▸ **About this task**: Reproduce the stretch of the post on Overstock.com's use of EBITDA from "Questions for Patrick" through "in your company?".

▸ **Document section**:
———
Before, asking each of my questions below, I provide the context of my questions. I look forward to an articulate and detailed separate response to each of my questions and will publish Byrne’s answers on my blog.
Let’s see if Patrick Byrne, who calls himself a transparent CEO, has the guts to answer each and every question.
Using Earnings before interest, taxes, and depreciation (EBITDA) in Overstock.com’s financial reports
On April 23, 2004, Patrick Byrne appeared on the Kudlow and Cramer show on CNBC and commented about EBITDA:
Well, first of all, I’m all about GAAP. I have been so critical of the companies that do–I don’t believe in one-time charges; I don’t believe in EBITDA. If somebody talks EBITDA, put your hand on your wallet; they’re a crook. [Emphasis added.]
In January 2006, Patrick Byrne made the following comments about EBITDA to Tom Mullaney from Business Week in an email:
…I think “EBITDA” is the stupidest thing I ever heard emanate from Wall Street (no small feat), I … don’t begin to know how to answer. I suppose I could go and recast all my numbers into EBITDA (or for that matter, “pro forma”) but I think I’ll do something more valuable with my time, like alphabetize my CD’s by, “Name of drummer.”
In March 2006, Patrick Byrne told Greg Sandoval from c/net news.com:
We have a plan this year that we should cross the billion-dollar mark. Put it this way: Amazon, at our stage, was losing $1.2 million a year in operations. It made up a phony accounting standard--pro forma. And when it reached pro forma breakeven, Wall Street set off fireworks.
When it reached EBITDA (earnings before interest, tax, depreciation and amortization) breakeven, Wall Street wanted to declare it a national holiday. I've never used pro forma in my life. We've had some GAAP (generally accepted accounting principles) profitable quarters, plenty of operating profit and EBITDA profitable quarters. This year, with a little luck, we should be an EBITDA-profitable year, so I'm kind of comfortable with that. [Emphasis added.]
Despite Patrick Byrne’s comments above, since Q2 2007, Overstock.com has been reporting what it claims is EBITDA in reports filed with the SEC and unlike Overstock.com, Amazon does not report EBITDA in reports filed with the SEC.
Questions for Patrick Byrne
Based on your comments above, do you believe that you are “crook” for using EBITDA in Overstock.com’s financial reports and do you believe that investors should “put their hand on” their wallets and not consider investing in your company?
———
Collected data
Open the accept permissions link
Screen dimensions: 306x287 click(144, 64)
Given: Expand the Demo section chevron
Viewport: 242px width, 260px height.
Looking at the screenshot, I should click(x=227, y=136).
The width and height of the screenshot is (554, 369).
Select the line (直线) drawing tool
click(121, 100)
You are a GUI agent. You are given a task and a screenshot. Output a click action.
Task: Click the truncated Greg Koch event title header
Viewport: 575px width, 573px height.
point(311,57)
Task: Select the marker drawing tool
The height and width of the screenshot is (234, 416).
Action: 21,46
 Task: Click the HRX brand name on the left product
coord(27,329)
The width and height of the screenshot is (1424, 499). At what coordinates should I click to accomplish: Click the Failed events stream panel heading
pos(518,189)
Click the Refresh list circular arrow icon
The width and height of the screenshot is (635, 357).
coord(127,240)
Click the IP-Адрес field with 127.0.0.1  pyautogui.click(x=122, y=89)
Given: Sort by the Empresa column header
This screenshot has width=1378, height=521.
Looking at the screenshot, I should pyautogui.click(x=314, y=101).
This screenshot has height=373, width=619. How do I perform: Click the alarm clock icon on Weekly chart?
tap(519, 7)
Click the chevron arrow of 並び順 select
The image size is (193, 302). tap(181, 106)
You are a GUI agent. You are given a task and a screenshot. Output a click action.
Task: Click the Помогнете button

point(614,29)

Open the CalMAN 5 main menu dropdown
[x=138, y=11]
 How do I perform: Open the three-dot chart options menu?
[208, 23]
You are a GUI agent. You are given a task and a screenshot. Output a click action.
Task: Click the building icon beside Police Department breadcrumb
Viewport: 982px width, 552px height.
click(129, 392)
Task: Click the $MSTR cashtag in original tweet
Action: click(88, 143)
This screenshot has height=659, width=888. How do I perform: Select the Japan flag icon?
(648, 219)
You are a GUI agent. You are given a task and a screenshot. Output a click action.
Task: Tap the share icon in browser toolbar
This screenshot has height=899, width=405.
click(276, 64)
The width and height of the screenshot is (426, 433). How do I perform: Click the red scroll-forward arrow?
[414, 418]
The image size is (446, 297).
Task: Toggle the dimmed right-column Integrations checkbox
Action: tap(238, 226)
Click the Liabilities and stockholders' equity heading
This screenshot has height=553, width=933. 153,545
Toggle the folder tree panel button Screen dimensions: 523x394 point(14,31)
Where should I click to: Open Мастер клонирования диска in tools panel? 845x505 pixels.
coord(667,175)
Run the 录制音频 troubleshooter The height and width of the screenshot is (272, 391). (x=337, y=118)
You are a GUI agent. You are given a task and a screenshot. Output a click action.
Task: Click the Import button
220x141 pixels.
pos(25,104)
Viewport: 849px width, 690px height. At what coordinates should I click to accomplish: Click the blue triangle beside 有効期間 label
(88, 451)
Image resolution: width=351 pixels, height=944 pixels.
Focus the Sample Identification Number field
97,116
———
▸ **Task solution**:
Questions for Patrick Byrne
Based on your comments above, do you believe that you are “crook” for using EBITDA in Overstock.com’s financial reports and do you believe that investors should “put their hand on” their wallets and not consider investing in your company?